Fed.R.Civ.Proc. 15 permits a plaintiff to amend a complaint after a responsive pleading has been filed. "[T]he Supreme Court has instructed the lower federal courts to heed carefully the command of Rule 15(a), F[ed]. R. Civ. P., by freely granting leave to amend when justice so requires.'" DCD Programs, Ltd. v. Leighton, 833 F.2d 183, 186 (9th Cir. 1987) (citations omitted). Courts only dismiss claims without leave to amend if the deficiencies cannot possibly be cured. Leave to amend should be granted unless the court "determines that the pleading could not possibly be cured by the allegation of other facts." Doe v. United States, 58 F.3d 494, 497 (9th Cir. 1995) (citation omitted).

III. DISCUSSION

A. Plaintiff's First and Second Counts of Complaint

Defendant Simmons moved to dismiss the Amended Complaint pursuant to Fed.R.Civ.Proc. 12(b)(6), arguing that Zinus failed to allege that any case or controversy existed against it as to the First and Second Counts of Complaint. (Defendant's Motion to Dismiss "Motion" at 5). In Opposition to Defendant's Motion to Dismiss, Zinus acknowledged that it did not allege a case or controversy between Zinus and Simmons with regard to the First and Second Counts of Complaint. (Plaintiff's Opp. to Motion to Dismiss "Opp" at 2). Accordingly, the First and Second Counts of Complaint for declaratory judgment of non-infringement of the '142 Patent and invalidity of the '142 Patent are dismissed as to Simmons.

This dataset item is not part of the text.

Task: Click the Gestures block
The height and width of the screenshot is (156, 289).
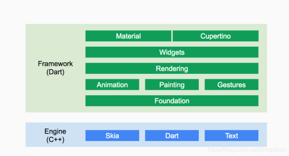Action: (x=232, y=85)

B. Defendant Simmons' Motion to Dismiss the Third Count of Complaint for Product Disparagement

Defendant Simmons argues that Zinus failed to state a claim for product disparagement under the Lanham Act, 15 U.S.C. 1125(a)(1)(B), which provides:

(1) Any person who, on or in connection with any goods or services, or any container for goods, uses in commerce any word, term, name, symbol, or device, or any combination thereof, or any false designation of origin, false or misleading description of fact, or false or misleading representation of fact, which — . . .
(B) in commercial advertising or promotion, misrepresents the nature, characteristics, qualities, or geographic origin of his or her or another person's goods, services, or commercial activities, shall be liable in a civil action by any person who believes that he or she is or is likely to be damaged by such act.
15 U.S.C. 1125(a)(1)(B) (2006).

In order to state a claim for product disparagement under the Lanham Act, a plaintiff must allege: (1) that the defendant made a false or misleading statement of fact in commercial advertising or promotion about the plaintiff's goods or services; (2) that the statement actually deceives or is likely to deceive a substantial segment of the intended audience; (3) that the deception is material in that it is likely to influence purchasing decisions; (4) that the defendant caused the statement; and (5) that the statement results in actual or probable injury to the Plaintiff. Zenith Elects. Corp. v. Exzec, Inc., 182 F.3d 1340, 1348. (Fed. Cir. 1999); Southerland Sod Farms v. Stover Seed Co., 108 F.3d 1134, 1139 (9th Cir. 1997); Cook, Perkiss and Liehe, Inc. v. Nor. Cal. Collection Serv., Inc., 911 F.2d 244 (9th Cir. 1990).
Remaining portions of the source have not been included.